▶ EXTRACTED RECORDS:
# # #

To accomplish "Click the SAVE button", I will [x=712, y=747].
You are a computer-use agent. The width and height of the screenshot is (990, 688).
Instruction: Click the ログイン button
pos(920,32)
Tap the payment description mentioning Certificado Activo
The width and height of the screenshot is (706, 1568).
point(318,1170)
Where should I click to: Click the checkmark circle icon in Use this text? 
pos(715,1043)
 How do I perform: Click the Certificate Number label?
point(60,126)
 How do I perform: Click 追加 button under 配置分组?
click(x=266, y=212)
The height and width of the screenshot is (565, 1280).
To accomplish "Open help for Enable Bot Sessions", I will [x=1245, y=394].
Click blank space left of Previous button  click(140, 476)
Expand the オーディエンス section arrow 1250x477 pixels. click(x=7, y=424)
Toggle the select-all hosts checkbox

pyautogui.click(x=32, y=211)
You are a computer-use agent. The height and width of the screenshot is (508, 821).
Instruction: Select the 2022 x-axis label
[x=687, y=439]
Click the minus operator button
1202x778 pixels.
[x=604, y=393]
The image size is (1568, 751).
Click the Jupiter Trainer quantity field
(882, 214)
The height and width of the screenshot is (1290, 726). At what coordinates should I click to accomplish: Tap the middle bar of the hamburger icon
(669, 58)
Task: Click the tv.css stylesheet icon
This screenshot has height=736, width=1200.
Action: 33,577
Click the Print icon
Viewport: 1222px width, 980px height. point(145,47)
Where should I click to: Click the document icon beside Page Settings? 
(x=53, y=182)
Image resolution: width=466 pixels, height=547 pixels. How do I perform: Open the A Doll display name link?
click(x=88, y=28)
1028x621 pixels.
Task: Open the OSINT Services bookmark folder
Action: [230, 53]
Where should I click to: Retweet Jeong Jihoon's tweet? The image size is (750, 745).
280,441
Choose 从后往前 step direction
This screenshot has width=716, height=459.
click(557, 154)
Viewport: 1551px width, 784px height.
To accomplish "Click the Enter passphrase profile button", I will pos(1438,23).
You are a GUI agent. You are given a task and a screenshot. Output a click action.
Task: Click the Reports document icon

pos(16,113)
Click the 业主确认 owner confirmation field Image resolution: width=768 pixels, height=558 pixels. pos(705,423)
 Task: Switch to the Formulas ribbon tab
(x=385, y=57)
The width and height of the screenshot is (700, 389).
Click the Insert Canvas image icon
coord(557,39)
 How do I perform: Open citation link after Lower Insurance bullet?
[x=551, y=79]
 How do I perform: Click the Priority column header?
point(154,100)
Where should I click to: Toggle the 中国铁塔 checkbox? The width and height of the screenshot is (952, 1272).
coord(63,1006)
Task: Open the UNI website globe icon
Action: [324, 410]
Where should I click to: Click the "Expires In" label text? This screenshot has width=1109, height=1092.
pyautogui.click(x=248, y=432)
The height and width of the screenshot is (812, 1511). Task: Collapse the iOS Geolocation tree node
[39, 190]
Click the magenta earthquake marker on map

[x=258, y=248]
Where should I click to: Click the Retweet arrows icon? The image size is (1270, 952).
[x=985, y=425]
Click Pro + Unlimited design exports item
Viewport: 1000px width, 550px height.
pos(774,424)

# # #

Set down each line from the line containing "Click the Print icon" through the final line of the data, exactly and with nothing added.

Click the Print icon
Viewport: 1222px width, 980px height. point(145,47)
Where should I click to: Click the document icon beside Page Settings? 
(x=53, y=182)
Image resolution: width=466 pixels, height=547 pixels. How do I perform: Open the A Doll display name link?
click(x=88, y=28)
1028x621 pixels.
Task: Open the OSINT Services bookmark folder
Action: [230, 53]
Where should I click to: Retweet Jeong Jihoon's tweet? The image size is (750, 745).
280,441
Choose 从后往前 step direction
This screenshot has width=716, height=459.
click(557, 154)
Viewport: 1551px width, 784px height.
To accomplish "Click the Enter passphrase profile button", I will pos(1438,23).
You are a GUI agent. You are given a task and a screenshot. Output a click action.
Task: Click the Reports document icon

pos(16,113)
Click the 业主确认 owner confirmation field Image resolution: width=768 pixels, height=558 pixels. pos(705,423)
 Task: Switch to the Formulas ribbon tab
(x=385, y=57)
The width and height of the screenshot is (700, 389).
Click the Insert Canvas image icon
coord(557,39)
 How do I perform: Open citation link after Lower Insurance bullet?
[x=551, y=79]
 How do I perform: Click the Priority column header?
point(154,100)
Where should I click to: Toggle the 中国铁塔 checkbox? The width and height of the screenshot is (952, 1272).
coord(63,1006)
Task: Open the UNI website globe icon
Action: [324, 410]
Where should I click to: Click the "Expires In" label text? This screenshot has width=1109, height=1092.
pyautogui.click(x=248, y=432)
The height and width of the screenshot is (812, 1511). Task: Collapse the iOS Geolocation tree node
[39, 190]
Click the magenta earthquake marker on map

[x=258, y=248]
Where should I click to: Click the Retweet arrows icon? The image size is (1270, 952).
[x=985, y=425]
Click Pro + Unlimited design exports item
Viewport: 1000px width, 550px height.
pos(774,424)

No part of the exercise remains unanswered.